According to @sryu1 's snippet, I modified my code and tested.
- image = ImageOps.fit(image, size, Image.Resampling.LANCZOS)
+ image = ImageOps.fit(image, size)
The entire source code is here: https://github.com/GUND-ARM/favrial/blob/main/ml/main.py
Test script here: https://github.com/GUND-ARM/favrial/blob/main/test_model.sh
I am an novice in machine learning, so please let me know if there are any problems with my testing methods.
epoch | SULEMIO | NOTSULEMIO | SULEMIO(sryu1) | NOTSULEMIO(sryu1) |
---|---|---|---|---|
50 | 0.79 | 0.75 | 0.79 | 0.75 |
60 | 0.65 | 0.86 | 0.67 | 0.85 |
80 | 0.67 | 0.86 | 0.70 | 0.85 |
100 | 0.69 | 0.87 | 0.66 | 0.87 |
150 | 0.74 | 0.81 | 0.71 | 0.80 |
200 | 0.76 | 0.81 | 0.72 | 0.84 |
250 | 0.71 | 0.80 | N/A | N/A |
300 | 0.73 | 0.84 | 0.73 | 0.86 |
There did not seem to be much difference between the results with and without Image.Resampling.LANCZOS
specified.
When you were testing it, did you record the results with the teachable machine's website results?
Hello,
I'm facing the same issue mentioned here, the prediction of my program is not the same as in the teachable web. In my case, I'm generating an audio model, then I convert it to a Keras model using tensorflowjs_converter
(because I'm unable to download it as a Keras model) and I run it on a Python project.
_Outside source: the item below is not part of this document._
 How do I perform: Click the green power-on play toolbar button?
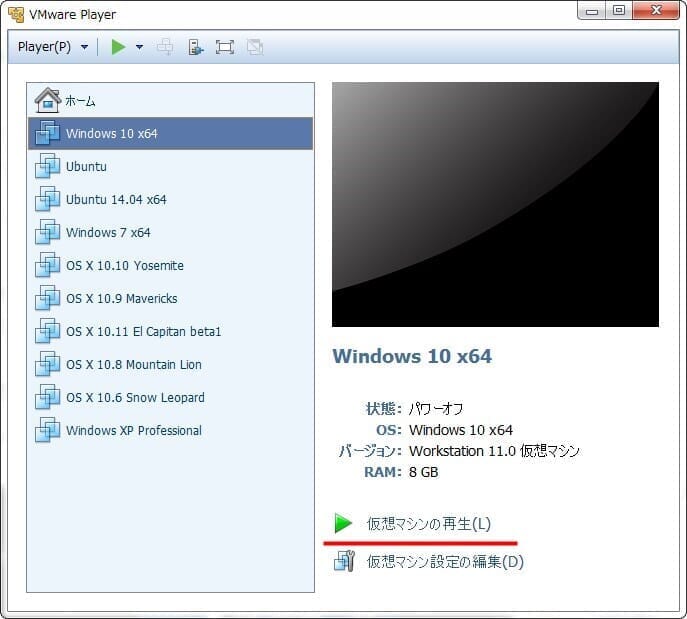pos(118,47)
Related to this issue I have two questions:
tensorflow-models/speech-commands
which has not a similar library in Python, and maybe that's the problem? I have also tried using Tflite Interpreter but I did not achieve it. I am also facing the same issue, I am using it for image recognition , it works perfectly on teachable web but in my app it sometimes fail. Should I train my model more would that help? Or should I do something else.
When i tried to predict data using the exported saved model from teachable machine in my local using their suggested code, i couldn't get the same accuracy as that of teachable machine.